22. StringBuilder sb1 = new StringBuilder("123");
23. String s1 = "123";
24. // insert code here
25. System.out.println(sb1 + " " + s1);



A. sb1.append("abc"); s1.append("abc");
B. sb1.append("abc"); s1.concat("abc");
C. sb1.concat("abc"); s1.append("abc");
D. sb1.concat("abc"); s1.concat("abc");
E. sb1.append("abc"); s1 = s1.concat("abc");
F. sb1.concat("abc"); s1 = s1.concat("abc");
G. sb1.append("abc"); s1 = s1 + s1.concat("abc");
H. sb1.concat("abc"); s1 = s1 + s1.concat("abc");









Answer: E

Explanation:

public StringBuilder append(String s) :is used to append the Specified String with the given String. Here sb1 is a reference variable of type of StringBuilder which has 123 as String in it. 

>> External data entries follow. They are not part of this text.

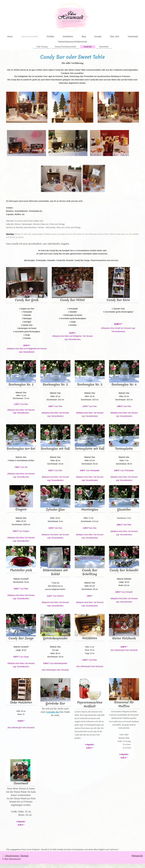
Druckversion (10, 856)
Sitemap (24, 856)
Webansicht (137, 856)
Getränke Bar (52, 712)
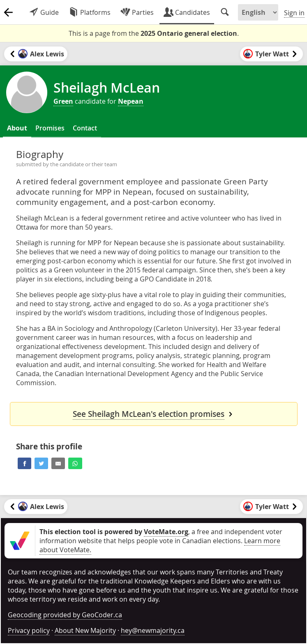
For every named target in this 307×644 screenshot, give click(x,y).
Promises (50, 128)
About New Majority (85, 630)
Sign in (294, 13)
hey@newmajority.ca (152, 630)
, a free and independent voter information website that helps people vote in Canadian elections (161, 536)
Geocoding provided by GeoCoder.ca (65, 615)
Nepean (131, 101)
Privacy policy (29, 630)
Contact (85, 128)
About (17, 128)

Now we need to append 123 with abc so we call sb1.append("abc"); which gives the output 123abc and remember unlike normal String where operation on 2 strings forms new String which doesn't affect the original given String but in String Builder it does affect the original String when we are using append method, therefore 123abc is stored in sb1 itself .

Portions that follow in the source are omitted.